Tuesday, December 10, 2013

Why Royals are Looking to Move Billy Butler

So make that three times that the Royals have been rumored to be considering trading Billy Butler in favor of signing a free agent to serve as the 2014 designated hitter. First, we heard the Carlos Beltran rumors, then we heard about Kansas City's interest in Mark Trumbo. So we have to ask, why does is seem as though the Royals are so motivated to move Billy Butler?

  1. Let's start with the most obvious reason; the Royals believe that these alternatives are upgrades. If the Royals truly believe that Beltran, Trumbo, Cruz, etc. are better offensively than Butler, than it would make sense to sign one and then deal Butler for another useful (for example, Nick Franklin of Seattle). The issue here becomes whether or not the aforementioned hitters are actually better offensively than Bill the Thrill.
  2. Option number 2 could be that the Royals believe Butler has started downward on his career projection. Billy Butler is coming off his worst offensive season since his rookie campaign when he posted a .320 wOBA and a 90 wRC+. Perhaps the Royals brass read this article and believe that Butler's weight could lead to an early decline, thus they want to stay ahead of the curve by dealing him while he still has value. This leads me to my next point...
  3. Maybe the Royals are frustrated by Butler's weight issues. After coming into camp in 2012 in excellent shape (by Billy Butler standards), Butler had a career year hitting .313/.373/.510. The Royals then spent the off-season gearing up for a playoff run and I'm sure were disappointed by the shape that Billy came to camp in for 2013. Butler obviously was carrying a few more pounds in 2013 than he was in 2012, and you have to wonder if his poor season was the result.
  4. Finally and probably the largest factor in all of this is that while Butler's $8.5 million salary in 2014 seems very fair, the Royals might feel more conflicted about a $12.5 million option for 2015. As a result, they might be fearful that this off-season and the trading deadline will be their last opportunities to flip Butler. Obviously, the Royals expect to be in the race at the deadline, so they could just being proactive. By flipping Butler now and signing a free agent to DH, they could get a return for Butler, while also continuing to get DH production without having to either trade Butler in July or see him walk at the end of the season if his option is declined.
The Rays are a team that has done an excellent job of trading assets to make their window to win sustainable. They've shown that the opportune time to trade a player is when they have two years of control remaining. For Butler that point is now. 

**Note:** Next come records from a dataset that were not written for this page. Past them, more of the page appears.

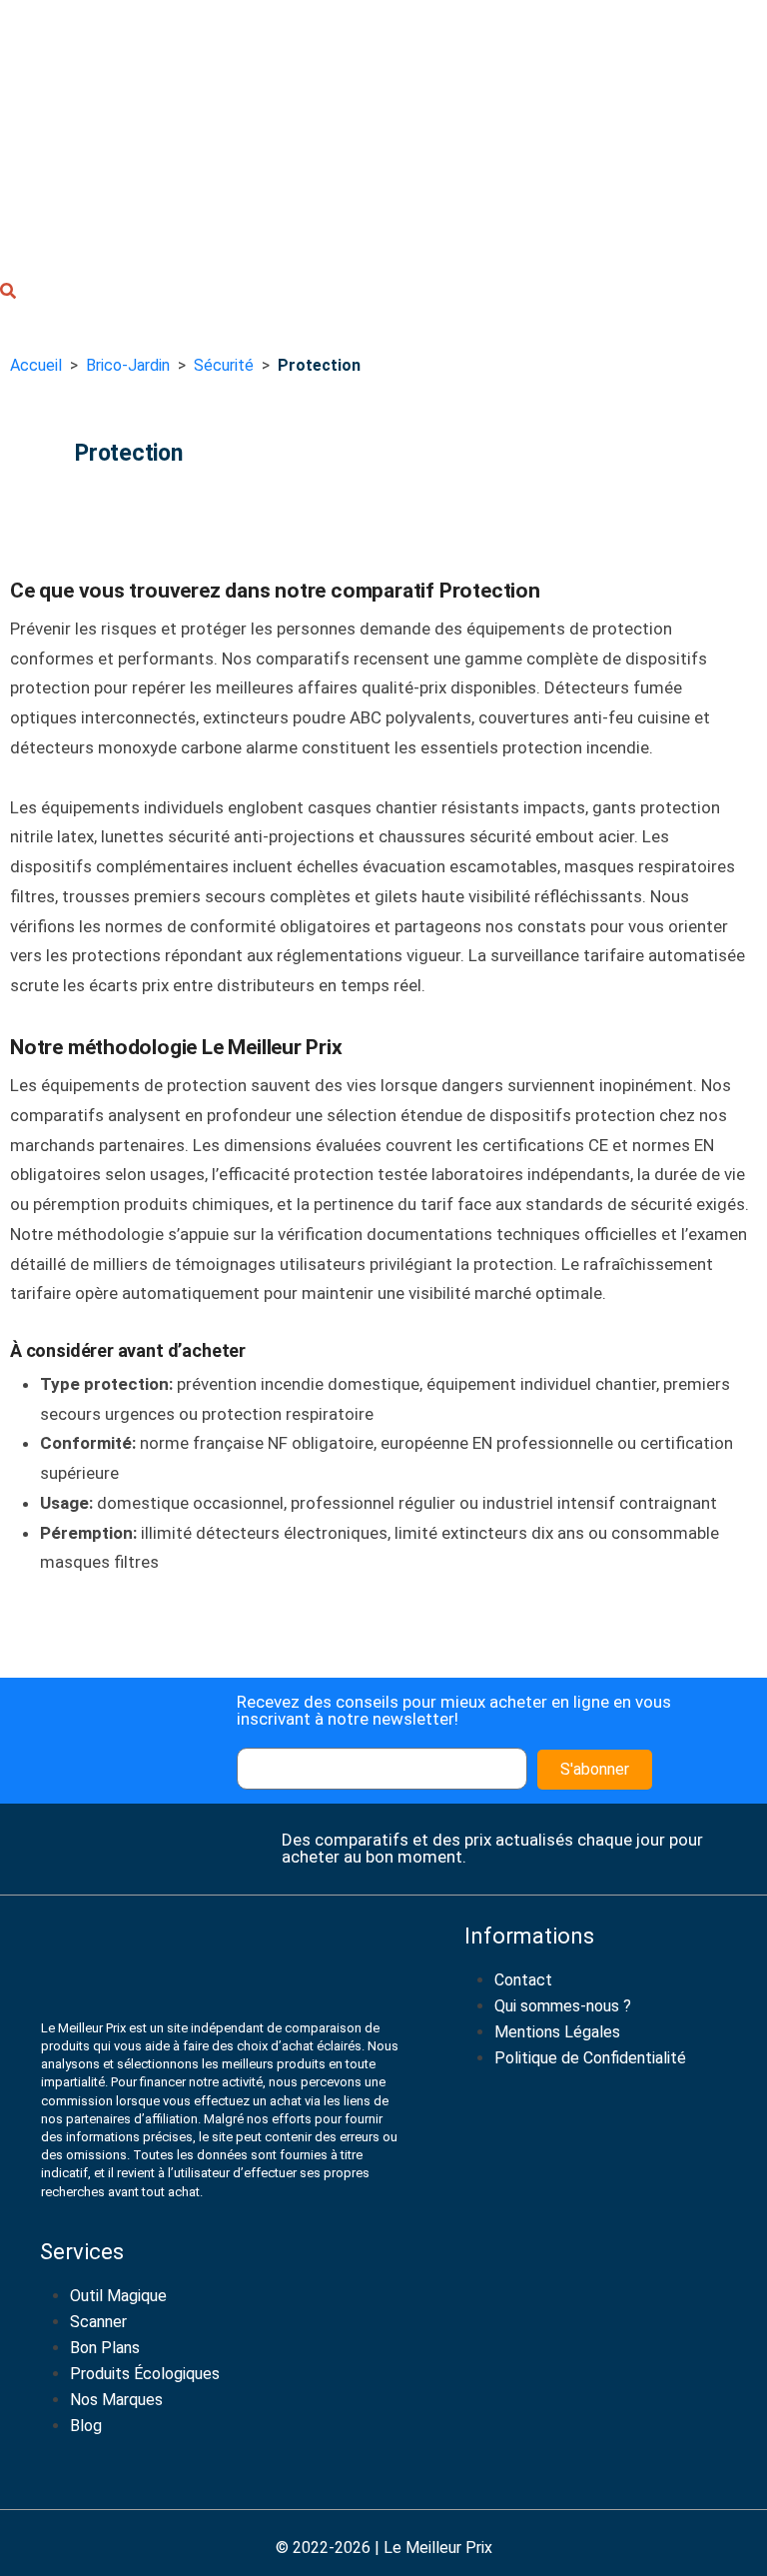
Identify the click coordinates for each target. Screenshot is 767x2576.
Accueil (36, 365)
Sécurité (224, 365)
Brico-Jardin (128, 365)
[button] (8, 294)
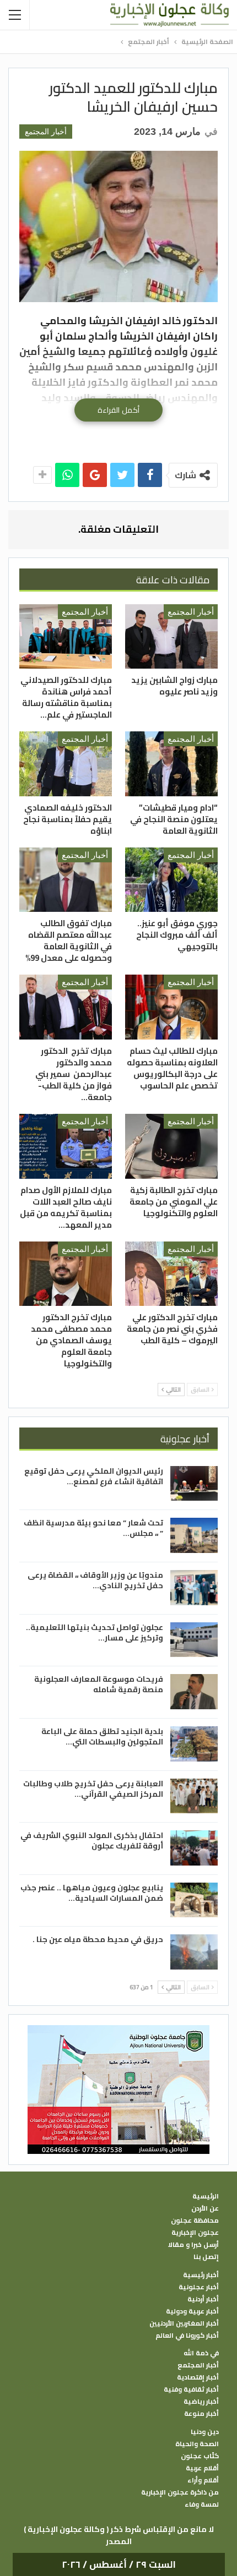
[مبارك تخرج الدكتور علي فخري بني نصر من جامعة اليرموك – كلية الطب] (171, 1273)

Ultimately, whether or not Billy Butler should be traded hinges on your view of his 2013 season. If you believe it was the first drop off in a sharp aging curve for players his size, then it makes sense to stay ahead of the game and move him for a return while you have the chance. If you believe that 2013 was simply a down year and that he will rebound in 2014, then he is a bargain and a $12.5 million option in 2015 is a no brainer.